Your task —
Convert the data, from the line containing "Given: Click the" through the end of the data, into a Markdown table with the columns Row and Data line. Skip blank lines and omit the pictures.

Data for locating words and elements
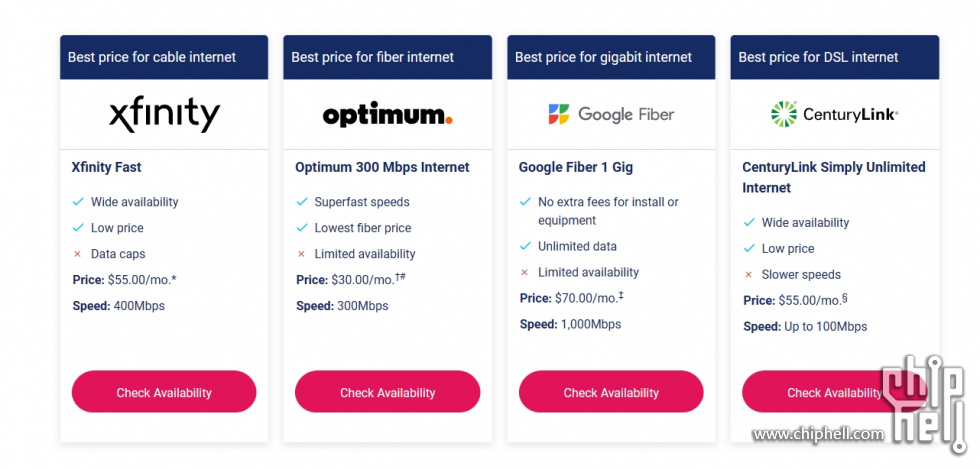980x469 pixels.
Task: Check Availability for Xfinity Fast
Action: click(x=164, y=392)
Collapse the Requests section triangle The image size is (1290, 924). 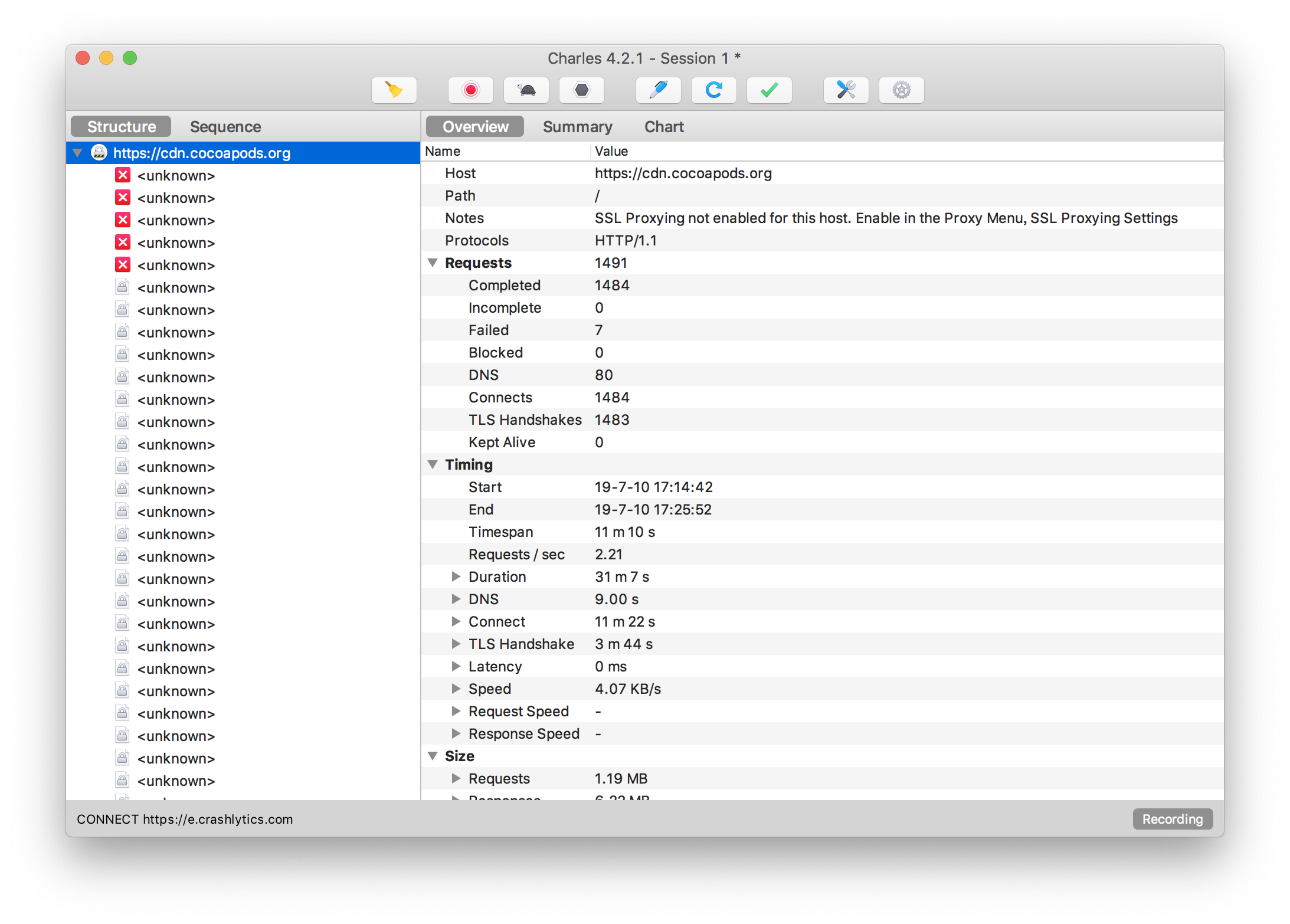[x=433, y=263]
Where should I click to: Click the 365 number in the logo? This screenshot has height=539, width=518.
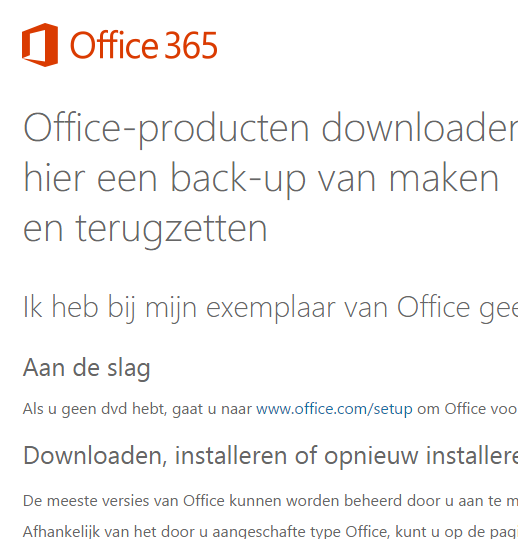[x=191, y=45]
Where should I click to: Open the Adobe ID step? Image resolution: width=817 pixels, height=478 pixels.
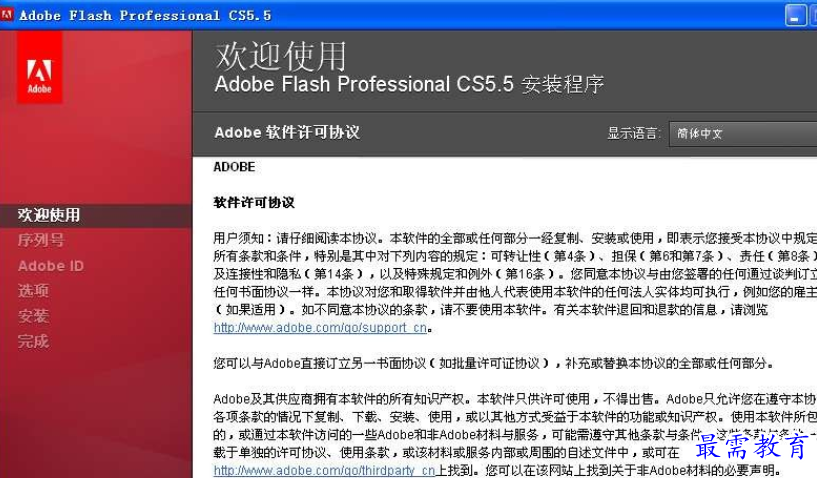click(x=51, y=266)
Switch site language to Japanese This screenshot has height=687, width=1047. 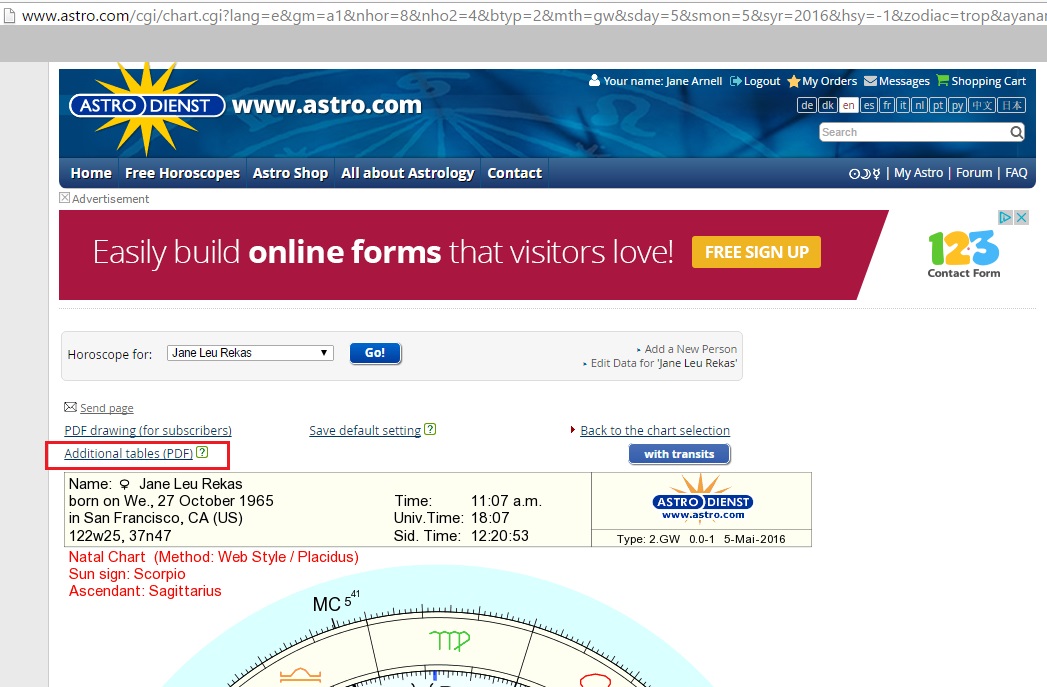(x=1011, y=104)
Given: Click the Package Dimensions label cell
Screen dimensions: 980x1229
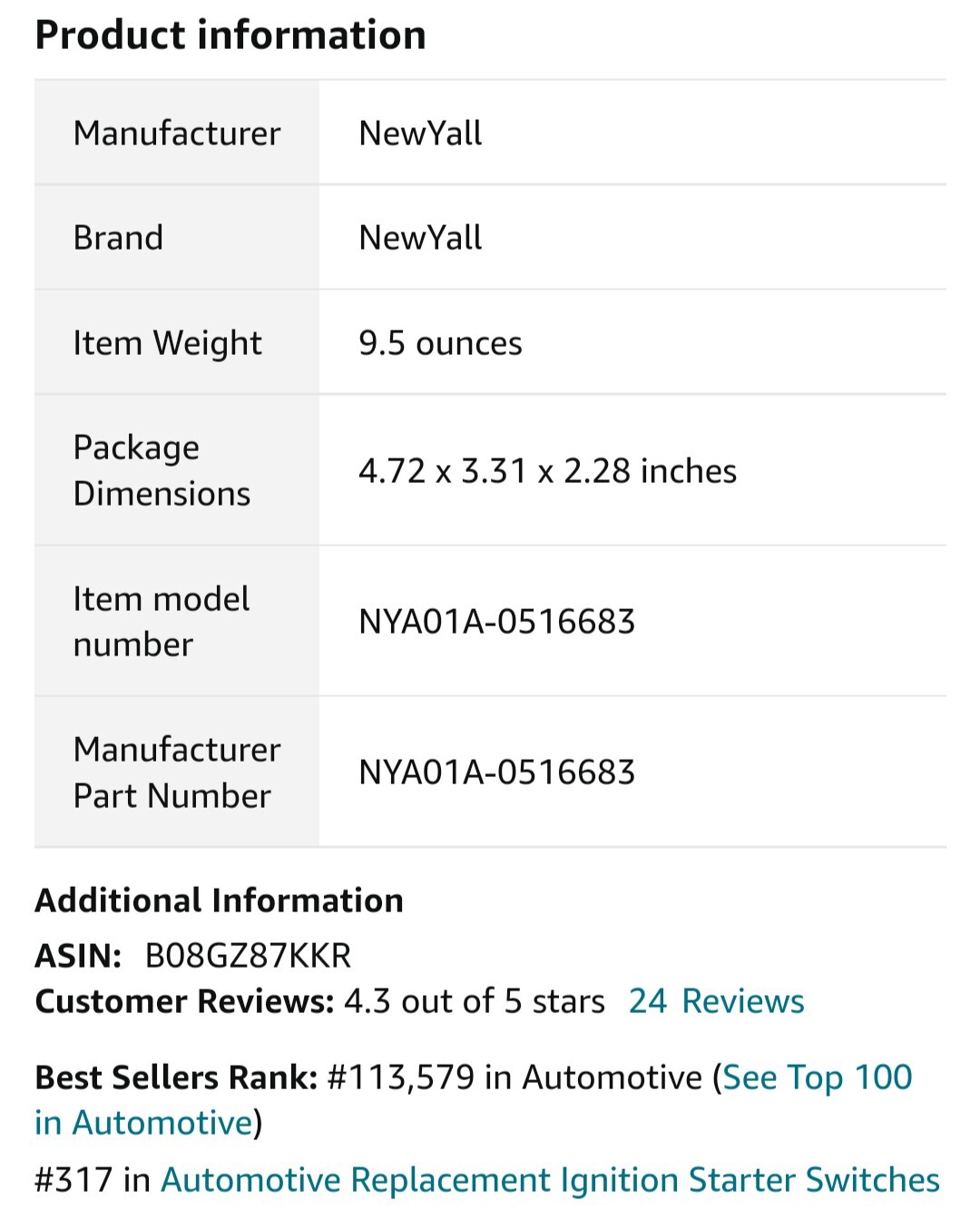Looking at the screenshot, I should tap(177, 470).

The completed task —
| Row | Data line |
|---|---|
| 1 | Given: Click the Package Dimensions label cell |
| 2 | Screen dimensions: 980x1229 |
| 3 | Looking at the screenshot, I should tap(177, 470). |